For many parents, the desire for public education reform is growing—especially as socialism gains popularity among younger voters and federal funding fuels both debt and bureaucracy. The promises of “free” education often come at the cost of accountability, quality, and personal responsibility.
Leigh Bortins, founder of Classical Conversations, has spent decades helping families understand how government intervention in education not only fails to solve the problem—but actually makes it worse. In this article, she unpacks the relationship between public funding, student debt, and the rise of socialist ideologies—and how it all stems from removing education from its proper jurisdictions: family, church, and local communities.
If you’re confused by the complexity of government spending or wondering why things feel out of control, you’re in the right place. Let’s learn practical advice for families to make wise decisions for their educational journey.
The All-In Podcast on Education, Economics, and Politics
I am going to relate a rather lengthy discussion on how the government funding of colleges destroyed the historic success of American education. This conversation was part of the All In Podcast #233 on June 28, 2025. If you are unfamiliar with All In’s cohosts, just know that they are friends and investors with Elon Musk.
The four famous co-hosts were discussing the natural growth of socialism that comes from unrestricted access to other people’s capital in any situation. When someone else’s capital covers tuition while attending a K-12 school or loans and tuition while attending college, the market is manipulated, so no one knows the true cost of attending the institution.
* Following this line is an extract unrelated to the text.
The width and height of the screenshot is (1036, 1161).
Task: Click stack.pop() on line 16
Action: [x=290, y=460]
This develops customers with unrealistic expectations, the inability to delay gratification, and diminished integrity. They learn to want something for nothing.
The Rise of Zoran Mamdani and Urban Socialist Politics
The podcasters discussed, “How does a devoted socialist become the Democratic candidate for mayor of New York City?” Little-known New York state assemblyman Zoran Mamdani took the Internet by storm and shocked the pundits by defeating Andrew Cuomo, a very famous liberal, for the Democratic nomination. Before the primary, the betting site, Polymarket, gave Cuomo a 93 percent chance of winning and Mamdani a 6 percent chance.
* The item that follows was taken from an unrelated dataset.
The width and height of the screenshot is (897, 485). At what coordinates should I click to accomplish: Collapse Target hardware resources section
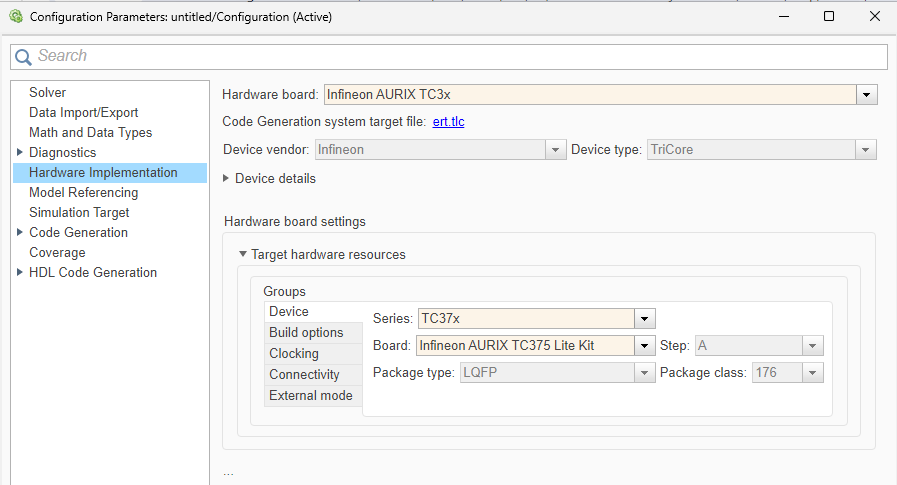coord(242,254)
Viral Moments and Millennial Endorsements
Jason Calacanis, venture capitalist and host of the All-In Podcast, described Mamdani’s election at minute 39:58, with “Obviously, a bunch of viral moments. He’s a great speaker. Reminds me of Vivek (Ramaswamy) in that regard. Really good in debates and speaking publicly. Started rising in the polls. Got a ton of endorsements from millennials, and AOC (Alexandria Ocasio-Cortez) endorsed him as well.
Now (June 28, 2026), he is the 75 percent favorite to beat Eric Adams. It looks like Eric Adams is going to get a shocking amount of support because people don’t want a Democratic socialist, who’s got some really unique and colorful history, to become the mayor of one of the greatest cities in the world.
Mamdani wants to have free buses. He wants to freeze rent and triple the development of affordable housing. He wants city-owned government grocery stores and a $30 minimum wage. He wants to defund the police and replace the cops with social workers in high-crime areas.”
Economic Roots of Socialism and Student Debt
David Friedberg, his podcast co-host, venture capitalist, and scientist, provided a thoughtful analysis on why Mamdani’s election is the natural consequence of government intervention in the free market. Jason asked, “Friedberg, maybe you could talk a little bit about your prediction last year, where we are right now, and your reaction. Is this election result perplexing, shocking, or obvious to you?”
Debt, Deficit, and the Cycle of Socialism
David Friedberg explains, “For me, it feels like actually a little bit of a beginning of a wave that’s going to continue to sweep over this country starting in cities. And I think that we’re at the very early stages. I think we’ll look back pretty soon and jokingly say that Kamala Harris looks like a conservative candidate.
I do think that this is a broad kind of reaction to the economic condition of the United States. And I’ve talked to a lot of people who don’t quite recognize how important the debt and the deficit is with respect to how it’s ultimately going to lead to socialism as it has every single time in history when you’ve had a free voting democracy, a representative democracy, that becomes encumbered with too much debt.”
Federal Funding for Education and the Ballooning of Student Loans
Friedberg continued to describe funding college as an example of what is going on in American economics and politics, specifically how it played out in New York and how it will continue to play out in major cities. In the last twenty years, the US student loan debt has ballooned from $500 billion to $2 trillion.
How Student Loan Debt Reshapes Cities
David continued, “There are 4 million college graduates per year in the United States, and about 40 percent of them leave college with student loan debt. That means that in the last twenty years, 80 million young people have graduated from college, and they’ve accrued $1.5 trillion of new debt. Based on the percentage and the distribution, that means the average debt for these individuals is sitting around $60,000.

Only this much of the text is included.